→ GIVEN PROBLEM A
Please give the listing from its first line through the line containing "click(444, 34)", inclusive, as a Markdown table with the columns n and Line. Skip blank lines, and leave the pictures out.

→ EXCERPTED TEXT
-- BEGIN --

UNITED STATES COURT OF APPEALS THIRD CIRCUIT.


June 5, 1958

IN THE MATTER OF HENRY KAUFHOLD, BANKRUPT. W. LOUIS SCHLESINGER, TRUSTEE OF THE ESTATE OF HENRY KAUFHOLD, A BANKRUPT AND FOREST R. TAYLOR, APPELLANTS.

Author: Kalodner

Before GOODRICH, McLAUGHLIN and KALODNER, Circuit Judges.

KALODNER, Circuit Judge.

This is an appeal from the reversal by the District Court of the Order of the Referee in Bankruptcy denying a bankrupt his discharge in bankruptcy.

The situation presented is rather unusual in this respect: The Referee premised his denial of the discharge on the ground that the bankrupt had committed an offense under Title 18 U.S.C. § 152,*fn1 which provides, among other things, "Whoever knowingly and fraudulently makes a false oath or account in or in relation to any bankruptcy proceeding * * * Shall be fined * * * or imprisoned * * * or both."

On review of the Referee's Order the District Court proceeded to take additional testimony.*fn2 Thereafter it filed a "Memorandum and Order"*fn3 in which it "overruled, vacated and set aside" the Referee's Order and directed that the bankrupt be discharged.

-- END --

[Stored entries]
-- BEGIN --

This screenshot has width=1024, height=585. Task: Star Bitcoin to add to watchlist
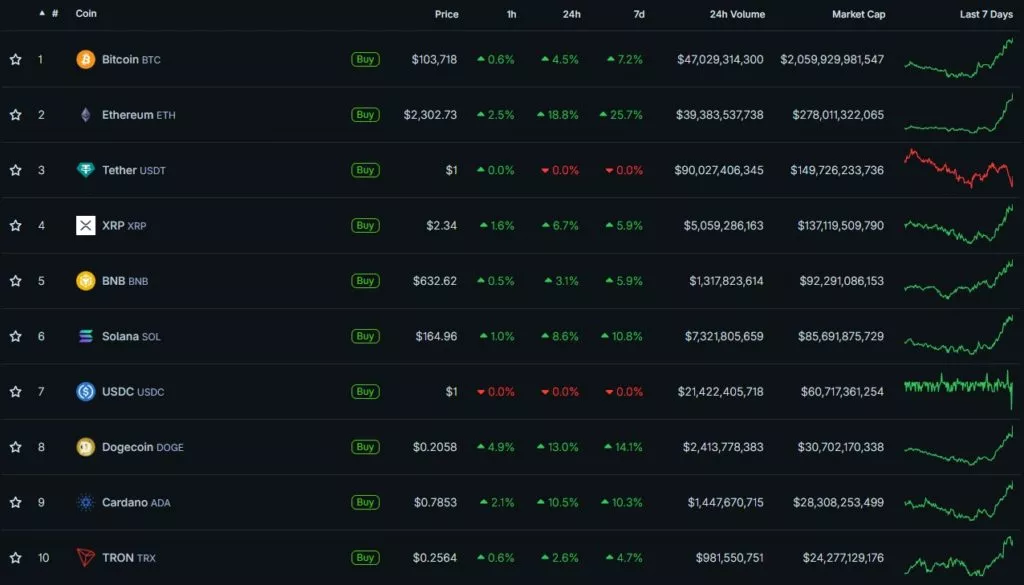pos(16,60)
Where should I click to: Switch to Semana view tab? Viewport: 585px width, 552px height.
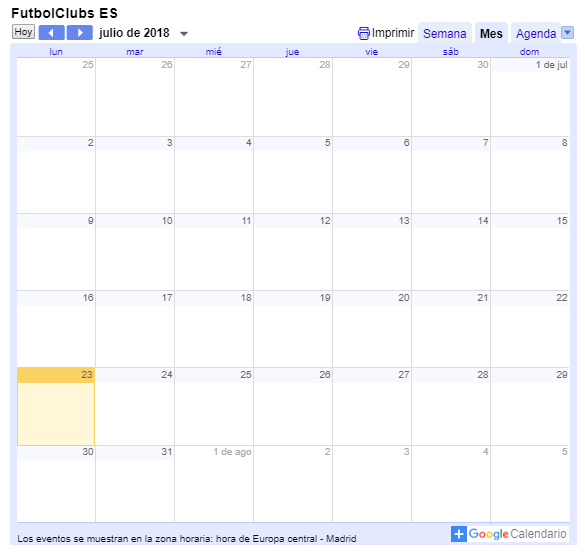click(444, 34)
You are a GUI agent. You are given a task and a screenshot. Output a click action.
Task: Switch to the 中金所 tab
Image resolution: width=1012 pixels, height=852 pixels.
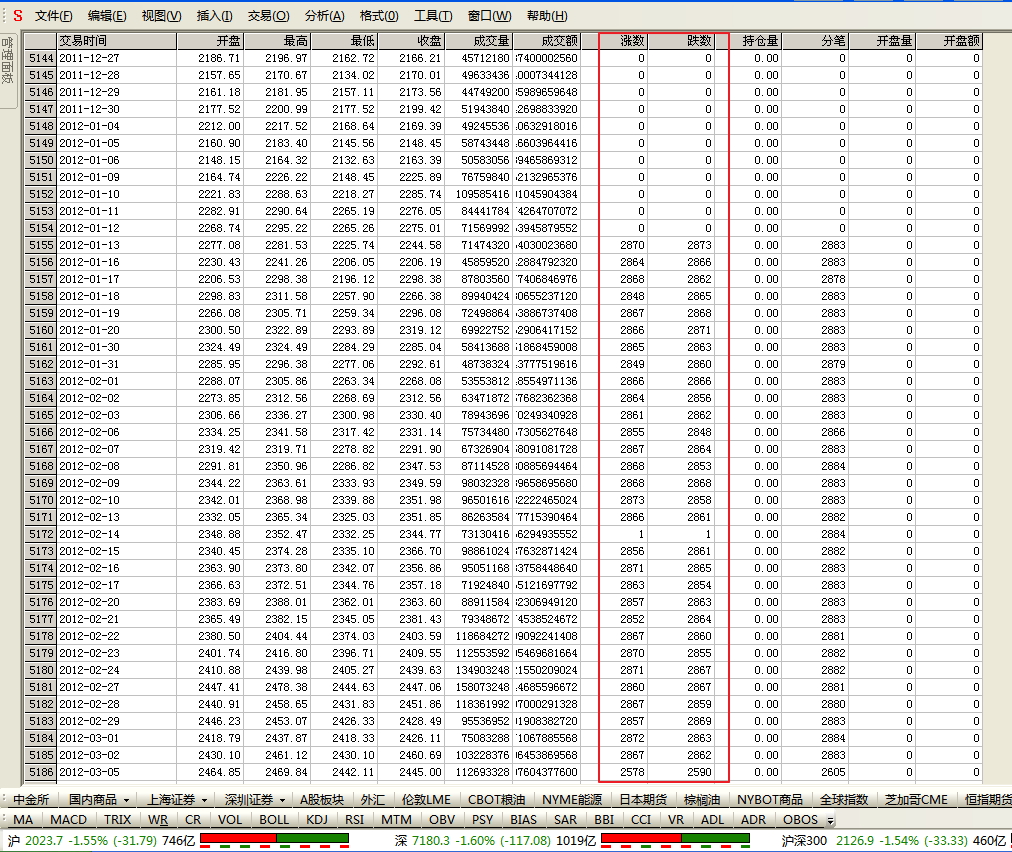pos(31,800)
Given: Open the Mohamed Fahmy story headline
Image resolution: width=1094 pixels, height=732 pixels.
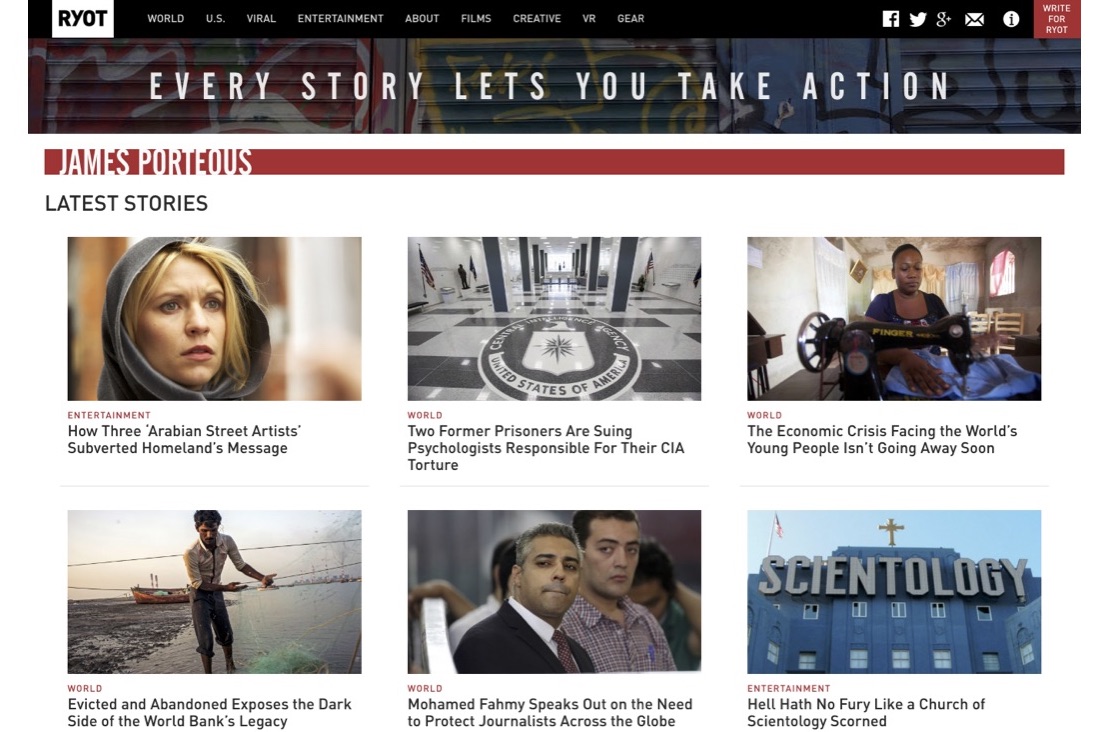Looking at the screenshot, I should click(x=550, y=712).

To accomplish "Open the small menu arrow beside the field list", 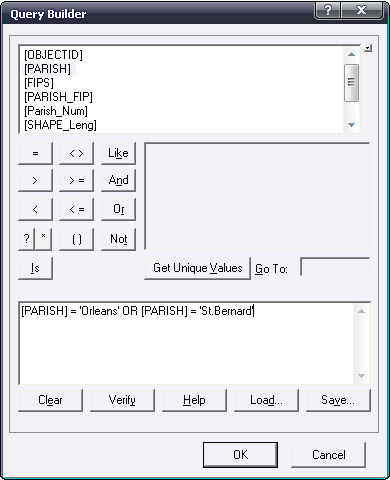I will [368, 49].
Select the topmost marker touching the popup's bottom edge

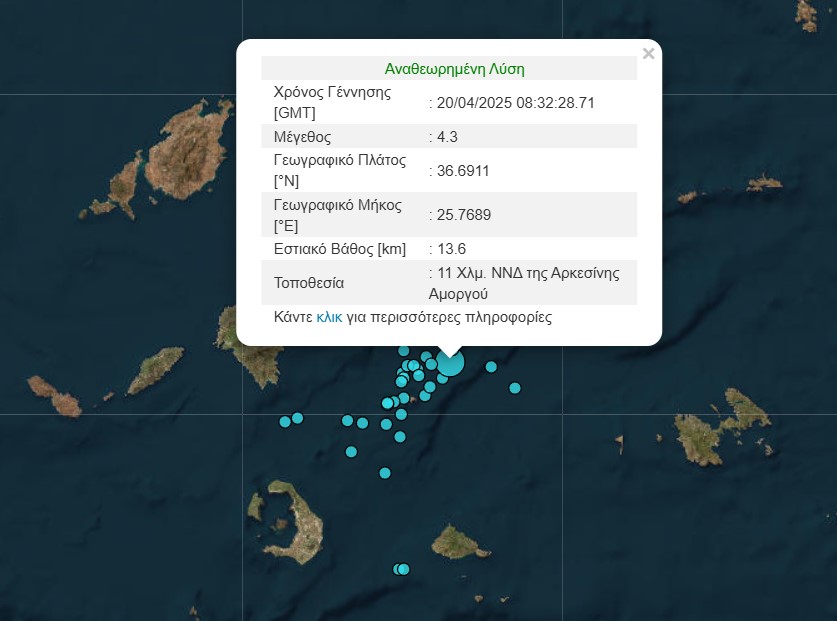404,351
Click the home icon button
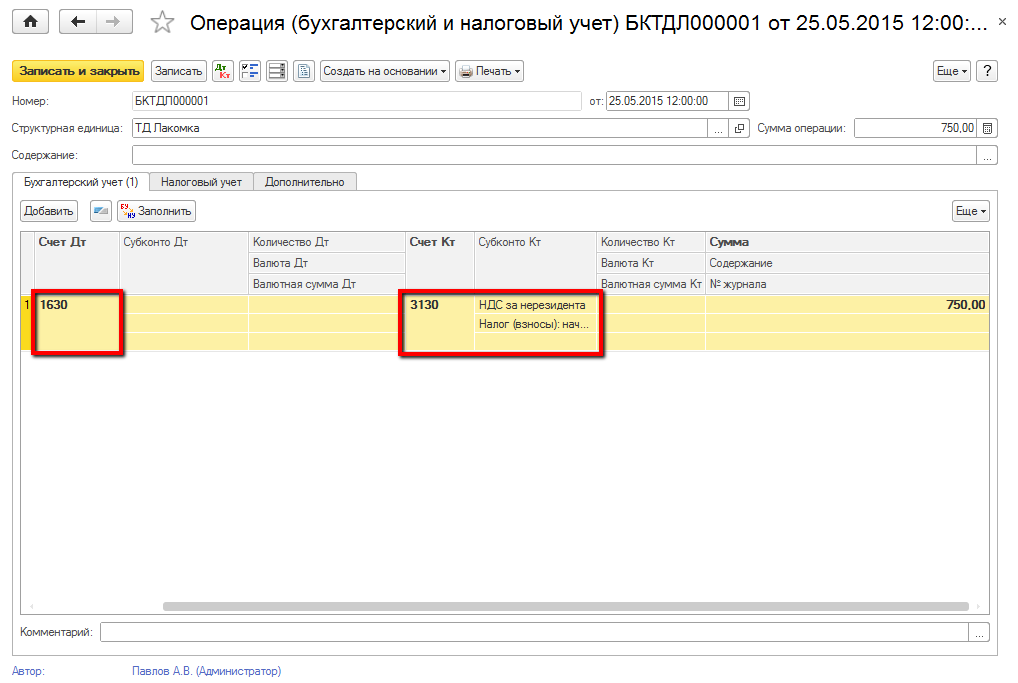 tap(30, 22)
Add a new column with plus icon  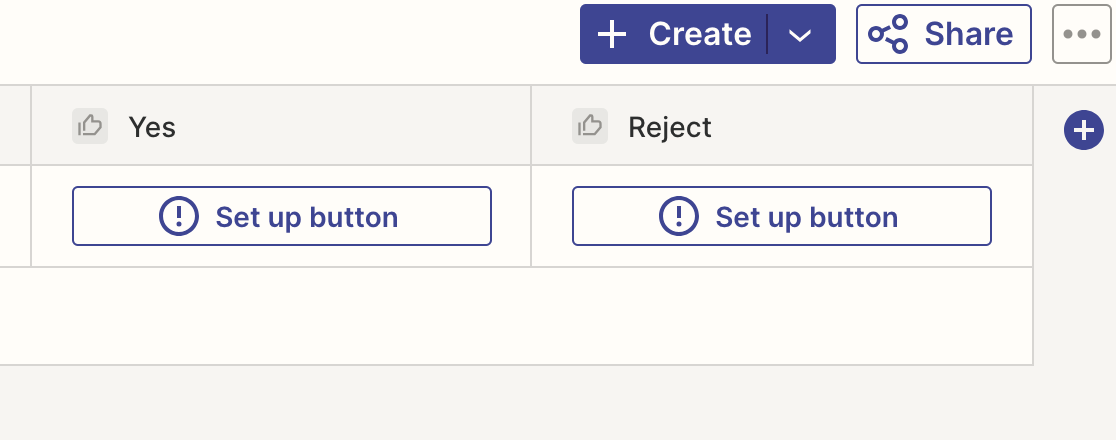[x=1084, y=130]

-- END --

→ GIVEN PROBLEM B
Carry the court opinion on the Kaufhold bankruptcy discharge forward from its last sentence.

→ TASK OUTPUT A
| n | Line |
|---|---|
| 1 | This screenshot has width=1024, height=585. Task: Star Bitcoin to add to watchlist |
| 2 | pos(16,60) |
| 3 | Where should I click to: Switch to Semana view tab? Viewport: 585px width, 552px height. |
| 4 | click(444, 34) |

→ TASK OUTPUT B
The District Court premised its action on its finding it was "unable to find that the false oath so-called was knowingly and fraudulently made; * * * the Bankrupt acted upon advice of counsel after a full disclosure by him of the factual situation; [and] Under the circumstances it is not believed that the Bankrupt could have been convicted at any time of a violation of 18 U.S.C.A. 152."

The critical facts as far as the instant appeal is concerned may be summarized as follows:

On November 15, 1951, the Supreme Court of Pennsylvania*fn4 affirmed a money judgment in favor of Forest R. Taylor against the bankrupt, Henry Kaufhold ("bankrupt"). On January 31, 1952 bankrupt filed a voluntary petition in bankruptcy listing two creditors in his schedules: Forest R. Taylor ("Taylor"), a judgment creditor in the amount of $14,254.90, and a law firm in Erie, Pennsylvania in the amount of $1,869.96.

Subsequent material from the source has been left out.